EXTRACTED MATERIAL =
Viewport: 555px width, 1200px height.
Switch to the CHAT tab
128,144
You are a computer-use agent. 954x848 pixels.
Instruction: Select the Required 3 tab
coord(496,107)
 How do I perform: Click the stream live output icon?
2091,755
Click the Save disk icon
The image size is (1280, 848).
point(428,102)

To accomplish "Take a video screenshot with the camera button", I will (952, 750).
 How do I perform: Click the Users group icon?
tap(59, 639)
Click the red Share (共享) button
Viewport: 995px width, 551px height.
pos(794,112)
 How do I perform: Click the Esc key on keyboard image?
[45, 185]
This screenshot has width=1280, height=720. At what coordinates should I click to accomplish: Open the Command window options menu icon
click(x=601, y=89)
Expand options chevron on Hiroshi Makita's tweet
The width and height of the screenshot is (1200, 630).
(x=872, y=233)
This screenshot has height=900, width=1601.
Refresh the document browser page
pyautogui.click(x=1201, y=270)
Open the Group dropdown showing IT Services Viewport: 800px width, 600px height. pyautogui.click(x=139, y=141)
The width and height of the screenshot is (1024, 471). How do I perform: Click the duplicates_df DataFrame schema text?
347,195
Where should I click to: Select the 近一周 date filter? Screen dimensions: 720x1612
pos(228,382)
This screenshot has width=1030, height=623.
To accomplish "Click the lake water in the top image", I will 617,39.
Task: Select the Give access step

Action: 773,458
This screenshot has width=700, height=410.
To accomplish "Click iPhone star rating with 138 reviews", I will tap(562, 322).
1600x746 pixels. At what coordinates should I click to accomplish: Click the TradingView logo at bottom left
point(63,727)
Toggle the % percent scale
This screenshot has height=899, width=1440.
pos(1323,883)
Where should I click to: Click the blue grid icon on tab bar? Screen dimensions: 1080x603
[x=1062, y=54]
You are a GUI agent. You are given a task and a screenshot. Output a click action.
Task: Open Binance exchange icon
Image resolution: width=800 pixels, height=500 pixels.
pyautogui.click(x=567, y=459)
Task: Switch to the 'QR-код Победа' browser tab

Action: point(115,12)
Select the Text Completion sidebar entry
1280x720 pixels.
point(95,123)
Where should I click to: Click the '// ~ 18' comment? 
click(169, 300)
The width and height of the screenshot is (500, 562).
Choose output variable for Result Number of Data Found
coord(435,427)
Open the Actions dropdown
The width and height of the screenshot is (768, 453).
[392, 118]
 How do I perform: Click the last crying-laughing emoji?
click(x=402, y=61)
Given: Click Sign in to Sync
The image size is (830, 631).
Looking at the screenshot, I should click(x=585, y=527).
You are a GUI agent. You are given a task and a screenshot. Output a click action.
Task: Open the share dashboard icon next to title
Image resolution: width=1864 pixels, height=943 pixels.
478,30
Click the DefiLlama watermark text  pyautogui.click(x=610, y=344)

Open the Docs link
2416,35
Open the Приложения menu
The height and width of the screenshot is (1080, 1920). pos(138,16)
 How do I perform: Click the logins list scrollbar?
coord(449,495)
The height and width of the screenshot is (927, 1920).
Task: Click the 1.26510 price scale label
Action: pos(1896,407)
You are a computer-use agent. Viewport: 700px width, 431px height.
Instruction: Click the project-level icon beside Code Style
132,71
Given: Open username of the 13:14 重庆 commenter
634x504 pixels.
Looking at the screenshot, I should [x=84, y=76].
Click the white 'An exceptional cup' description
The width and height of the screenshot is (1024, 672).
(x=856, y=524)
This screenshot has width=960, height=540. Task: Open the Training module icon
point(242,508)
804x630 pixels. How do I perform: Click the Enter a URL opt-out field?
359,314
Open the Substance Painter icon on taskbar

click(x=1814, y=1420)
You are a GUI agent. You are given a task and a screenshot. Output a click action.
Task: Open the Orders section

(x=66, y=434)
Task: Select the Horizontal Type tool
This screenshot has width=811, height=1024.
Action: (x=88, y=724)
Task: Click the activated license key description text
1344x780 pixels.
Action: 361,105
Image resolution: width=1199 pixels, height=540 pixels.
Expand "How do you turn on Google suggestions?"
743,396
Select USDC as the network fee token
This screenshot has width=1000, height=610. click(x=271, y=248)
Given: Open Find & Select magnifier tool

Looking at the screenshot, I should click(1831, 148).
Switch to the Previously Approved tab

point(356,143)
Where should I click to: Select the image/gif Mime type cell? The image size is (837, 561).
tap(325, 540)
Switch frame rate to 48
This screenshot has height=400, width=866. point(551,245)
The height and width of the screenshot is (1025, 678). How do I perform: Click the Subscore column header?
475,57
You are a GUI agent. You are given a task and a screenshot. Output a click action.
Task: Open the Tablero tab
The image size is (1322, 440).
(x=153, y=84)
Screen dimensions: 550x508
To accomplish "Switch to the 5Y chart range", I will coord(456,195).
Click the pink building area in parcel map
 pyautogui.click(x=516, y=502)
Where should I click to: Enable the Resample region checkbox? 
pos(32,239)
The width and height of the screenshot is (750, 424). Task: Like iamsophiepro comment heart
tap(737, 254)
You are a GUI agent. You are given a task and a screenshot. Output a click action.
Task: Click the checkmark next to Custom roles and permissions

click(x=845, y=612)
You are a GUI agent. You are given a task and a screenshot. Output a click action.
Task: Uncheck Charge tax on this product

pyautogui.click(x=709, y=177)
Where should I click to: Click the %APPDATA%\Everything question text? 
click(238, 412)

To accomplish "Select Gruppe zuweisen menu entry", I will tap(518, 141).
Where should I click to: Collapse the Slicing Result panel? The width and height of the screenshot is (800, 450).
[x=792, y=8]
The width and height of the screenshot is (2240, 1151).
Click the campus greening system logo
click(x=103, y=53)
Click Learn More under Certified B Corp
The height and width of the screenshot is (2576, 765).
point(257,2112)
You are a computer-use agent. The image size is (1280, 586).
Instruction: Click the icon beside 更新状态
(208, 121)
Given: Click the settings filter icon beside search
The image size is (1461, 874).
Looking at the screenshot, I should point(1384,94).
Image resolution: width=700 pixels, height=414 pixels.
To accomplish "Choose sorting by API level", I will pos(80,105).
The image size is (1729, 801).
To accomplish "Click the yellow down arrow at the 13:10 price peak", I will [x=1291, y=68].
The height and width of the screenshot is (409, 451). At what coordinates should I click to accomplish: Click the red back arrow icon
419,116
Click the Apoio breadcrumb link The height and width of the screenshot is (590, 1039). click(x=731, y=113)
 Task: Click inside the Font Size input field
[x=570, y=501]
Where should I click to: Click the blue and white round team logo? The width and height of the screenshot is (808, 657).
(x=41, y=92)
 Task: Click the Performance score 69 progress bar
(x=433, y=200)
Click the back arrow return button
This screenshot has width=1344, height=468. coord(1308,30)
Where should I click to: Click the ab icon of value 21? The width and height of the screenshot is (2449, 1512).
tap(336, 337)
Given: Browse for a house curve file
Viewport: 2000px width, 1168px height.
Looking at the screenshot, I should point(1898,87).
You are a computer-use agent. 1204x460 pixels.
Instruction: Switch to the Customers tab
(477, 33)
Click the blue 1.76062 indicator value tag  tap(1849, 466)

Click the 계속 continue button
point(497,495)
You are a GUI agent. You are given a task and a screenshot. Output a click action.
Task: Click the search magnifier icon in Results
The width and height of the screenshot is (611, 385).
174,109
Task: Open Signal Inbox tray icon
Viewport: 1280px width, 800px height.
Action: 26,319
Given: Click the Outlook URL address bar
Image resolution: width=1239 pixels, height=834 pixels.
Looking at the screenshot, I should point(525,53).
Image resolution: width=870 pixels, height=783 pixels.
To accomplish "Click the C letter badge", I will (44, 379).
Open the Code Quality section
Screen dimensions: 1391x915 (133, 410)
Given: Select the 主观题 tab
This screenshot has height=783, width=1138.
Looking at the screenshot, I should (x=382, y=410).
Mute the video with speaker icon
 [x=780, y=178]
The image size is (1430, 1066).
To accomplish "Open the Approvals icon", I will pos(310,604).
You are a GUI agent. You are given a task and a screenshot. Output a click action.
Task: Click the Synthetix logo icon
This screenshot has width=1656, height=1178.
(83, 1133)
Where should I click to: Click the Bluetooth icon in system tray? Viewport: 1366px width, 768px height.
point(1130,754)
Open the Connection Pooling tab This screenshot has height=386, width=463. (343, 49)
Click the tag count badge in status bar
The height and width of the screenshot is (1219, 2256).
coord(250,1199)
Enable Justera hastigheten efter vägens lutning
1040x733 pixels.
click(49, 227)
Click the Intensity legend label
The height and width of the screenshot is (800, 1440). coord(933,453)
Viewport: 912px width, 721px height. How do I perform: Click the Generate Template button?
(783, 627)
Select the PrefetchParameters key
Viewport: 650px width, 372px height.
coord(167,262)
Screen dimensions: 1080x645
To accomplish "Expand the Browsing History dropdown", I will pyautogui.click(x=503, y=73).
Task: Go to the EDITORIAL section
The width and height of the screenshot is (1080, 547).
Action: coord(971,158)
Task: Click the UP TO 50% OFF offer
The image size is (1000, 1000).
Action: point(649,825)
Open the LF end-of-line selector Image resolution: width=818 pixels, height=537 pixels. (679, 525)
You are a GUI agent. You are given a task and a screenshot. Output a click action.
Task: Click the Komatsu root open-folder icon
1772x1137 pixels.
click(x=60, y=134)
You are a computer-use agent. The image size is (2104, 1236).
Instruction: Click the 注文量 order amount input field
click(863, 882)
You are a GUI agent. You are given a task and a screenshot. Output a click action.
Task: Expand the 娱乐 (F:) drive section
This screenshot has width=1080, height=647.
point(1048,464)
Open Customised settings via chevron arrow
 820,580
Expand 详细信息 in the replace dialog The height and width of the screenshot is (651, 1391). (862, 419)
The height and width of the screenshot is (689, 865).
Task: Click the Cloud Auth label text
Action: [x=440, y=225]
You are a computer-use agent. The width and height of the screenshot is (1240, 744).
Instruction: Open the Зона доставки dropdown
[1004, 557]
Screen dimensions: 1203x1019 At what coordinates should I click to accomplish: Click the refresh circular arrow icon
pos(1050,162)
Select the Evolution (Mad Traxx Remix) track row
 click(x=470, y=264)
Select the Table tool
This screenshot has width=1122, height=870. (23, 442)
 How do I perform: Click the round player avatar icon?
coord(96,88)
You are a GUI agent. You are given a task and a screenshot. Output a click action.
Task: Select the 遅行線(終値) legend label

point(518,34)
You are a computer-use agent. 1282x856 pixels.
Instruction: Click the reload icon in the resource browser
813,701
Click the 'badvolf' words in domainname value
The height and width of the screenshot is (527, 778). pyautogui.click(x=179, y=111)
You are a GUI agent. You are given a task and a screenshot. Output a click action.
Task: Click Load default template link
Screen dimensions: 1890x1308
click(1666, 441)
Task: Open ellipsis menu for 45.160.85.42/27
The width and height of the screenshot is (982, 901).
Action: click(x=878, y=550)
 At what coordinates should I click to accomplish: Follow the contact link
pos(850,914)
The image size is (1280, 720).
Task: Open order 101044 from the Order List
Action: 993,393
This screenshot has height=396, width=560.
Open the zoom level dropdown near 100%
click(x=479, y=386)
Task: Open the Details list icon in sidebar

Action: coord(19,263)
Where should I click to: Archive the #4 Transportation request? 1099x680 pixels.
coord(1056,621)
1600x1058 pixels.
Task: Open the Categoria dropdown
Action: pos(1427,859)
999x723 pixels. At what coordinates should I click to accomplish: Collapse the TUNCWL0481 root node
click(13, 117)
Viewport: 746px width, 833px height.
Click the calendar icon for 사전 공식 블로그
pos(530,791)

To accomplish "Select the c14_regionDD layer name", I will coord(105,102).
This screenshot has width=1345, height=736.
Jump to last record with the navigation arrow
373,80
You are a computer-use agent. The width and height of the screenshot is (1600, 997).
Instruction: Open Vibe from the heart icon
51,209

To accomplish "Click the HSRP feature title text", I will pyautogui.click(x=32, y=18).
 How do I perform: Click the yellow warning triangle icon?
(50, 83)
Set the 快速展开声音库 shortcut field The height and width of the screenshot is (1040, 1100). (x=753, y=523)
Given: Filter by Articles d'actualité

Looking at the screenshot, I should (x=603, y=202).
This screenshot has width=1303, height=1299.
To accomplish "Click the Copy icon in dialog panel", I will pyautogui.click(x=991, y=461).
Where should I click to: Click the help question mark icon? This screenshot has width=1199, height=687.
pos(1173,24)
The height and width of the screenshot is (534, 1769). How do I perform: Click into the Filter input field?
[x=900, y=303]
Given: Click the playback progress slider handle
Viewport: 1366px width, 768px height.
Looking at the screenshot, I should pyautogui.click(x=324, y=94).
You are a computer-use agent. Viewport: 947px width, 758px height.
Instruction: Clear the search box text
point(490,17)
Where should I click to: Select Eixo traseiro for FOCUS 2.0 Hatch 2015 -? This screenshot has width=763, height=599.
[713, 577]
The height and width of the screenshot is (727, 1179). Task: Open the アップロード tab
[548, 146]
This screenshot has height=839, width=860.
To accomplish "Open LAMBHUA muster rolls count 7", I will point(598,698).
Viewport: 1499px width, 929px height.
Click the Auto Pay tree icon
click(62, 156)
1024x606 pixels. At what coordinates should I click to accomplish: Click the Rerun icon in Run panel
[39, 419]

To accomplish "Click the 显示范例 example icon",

PROBLEM STATEMENT = Write out the lines verbatim, covering the stretch from the line containing "Click the pink building area in parcel map" through the line containing "tap(336, 337)", with both end lines included.

RESULT OF THIS TASK =
Click the pink building area in parcel map
 pyautogui.click(x=516, y=502)
Where should I click to: Enable the Resample region checkbox? 
pos(32,239)
The width and height of the screenshot is (750, 424). Task: Like iamsophiepro comment heart
tap(737, 254)
You are a GUI agent. You are given a task and a screenshot. Output a click action.
Task: Click the checkmark next to Custom roles and permissions

click(x=845, y=612)
You are a GUI agent. You are given a task and a screenshot. Output a click action.
Task: Uncheck Charge tax on this product

pyautogui.click(x=709, y=177)
Where should I click to: Click the %APPDATA%\Everything question text? 
click(238, 412)

To accomplish "Select Gruppe zuweisen menu entry", I will tap(518, 141).
Where should I click to: Collapse the Slicing Result panel? The width and height of the screenshot is (800, 450).
[x=792, y=8]
The width and height of the screenshot is (2240, 1151).
Click the campus greening system logo
click(x=103, y=53)
Click Learn More under Certified B Corp
The height and width of the screenshot is (2576, 765).
point(257,2112)
You are a computer-use agent. The image size is (1280, 586).
Instruction: Click the icon beside 更新状态
(208, 121)
Given: Click the settings filter icon beside search
The image size is (1461, 874).
Looking at the screenshot, I should point(1384,94).
Image resolution: width=700 pixels, height=414 pixels.
To accomplish "Choose sorting by API level", I will pos(80,105).
The image size is (1729, 801).
To accomplish "Click the yellow down arrow at the 13:10 price peak", I will [x=1291, y=68].
The height and width of the screenshot is (409, 451). At what coordinates should I click to accomplish: Click the red back arrow icon
419,116
Click the Apoio breadcrumb link The height and width of the screenshot is (590, 1039). click(x=731, y=113)
 Task: Click inside the Font Size input field
[x=570, y=501]
Where should I click to: Click the blue and white round team logo? The width and height of the screenshot is (808, 657).
(x=41, y=92)
 Task: Click the Performance score 69 progress bar
(x=433, y=200)
Click the back arrow return button
This screenshot has width=1344, height=468. coord(1308,30)
Where should I click to: Click the ab icon of value 21? The width and height of the screenshot is (2449, 1512).
tap(336, 337)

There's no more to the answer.